Conclusion: Both Andrew and the woman sitting next to him were being jerks, but Andrew went the extra mile and emerged the bigger jerk. Indeed, it's hard to conclude that Andrew is anything but a control-freak prick.

More evidence from the article's concluding paragraphs:

Andrew, the San Francisco-area architect, said using his jammer was initially fun, and then became a practical way to get some quiet on the train. Now he uses it more judiciously.

“At this point, just knowing I have the power to cut somebody off is satisfaction enough,” he said.

And there you have it--it's the passive-aggressive power trip. Someone is doing something I don't like. Never mind that they're well within their rights: I don't like it. And I need to do something about it. Nothing overt, because (a) they're not actually doing anything wrong and (b) that would require me to have some testosterone in my system. No, I need to do something sneaky, something that no one else even knows I'm doing, and then I can just sit here in my happy space and get my little buzz from knowing that I am the master manipulator of what others may or may not do in my presence. I want you to stop talking: click, I flip a switch and you do. Power!

Seems to me I saw an episode of Twilight Zone like that. It ended badly. One hopes for the same fate for the likes of Andrew--that he'll have an important call to make on a day when someone nearby decides he doesn't like all these people using their cellphones and jams them all. For one of the downsides of the phone jammers is that they immobilize all phone within a given radius, thus inconveniencing innocent bystanders as well as the "offenders."
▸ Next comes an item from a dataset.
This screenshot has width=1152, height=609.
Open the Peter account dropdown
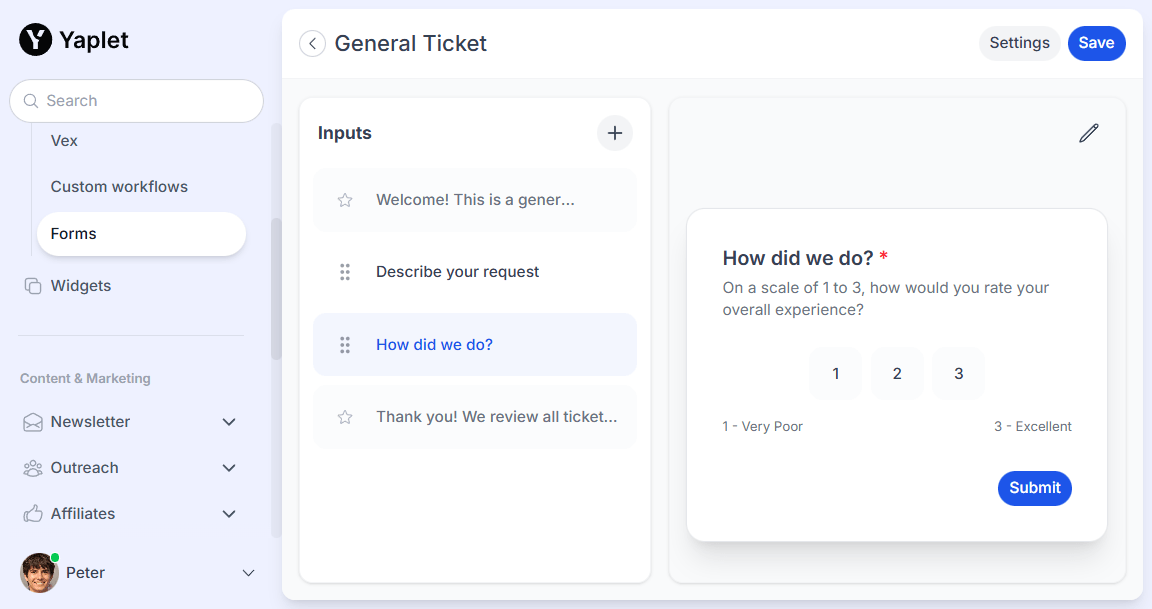(x=249, y=573)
As is pointed out in the article, such a device could be a real boon to robbers, terrorists, and others who would have a vested interest in thwarting people's attempts to call for help.


The article quotes James Katz, director of the Center for Mobile Communication Studies at Rutgers University, rightly opining: “If anything characterizes the 21st century, it’s our inability to restrain ourselves for the benefit of other people. The cellphone talker thinks his rights go above that of people around him, and the jammer thinks his are the more important rights.”
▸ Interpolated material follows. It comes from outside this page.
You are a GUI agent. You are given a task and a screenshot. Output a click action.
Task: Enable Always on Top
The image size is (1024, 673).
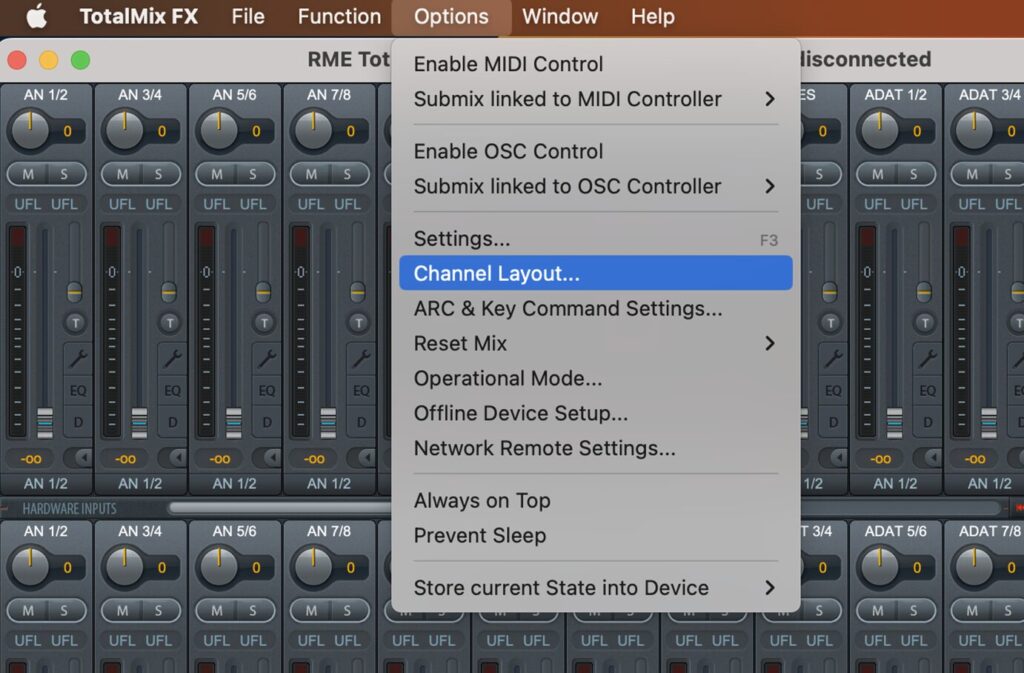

That's probably not true: My observation of Life in These United States is that people don't think that their rights are more important than others people's; people think that they are the only ones who have any rights in the first place.

And I think Katz is charitably overlooking the thousands upon thousands of impotent jerks who are bound up in an insatiable need to ride roughshod over other people: I don't like this TV show, it should be taken off the air so no one else watches it; I don't like this columnist, the newspaper should drop him so no one else reads him; I don't approve of that artwork, it should be banned so no one else can enjoy it.

I'm reminded of George Carlin's riff on the oddity that is the flame-thrower: "At some point, some person said to himself, 'Gee, I sure would like to set those people on fire over there. But I'm way to far away to get the job done. If only I had something that would throw flame on them."

I suppose we should be thankful that Andrew didn't have a flame-thrower with him on the train.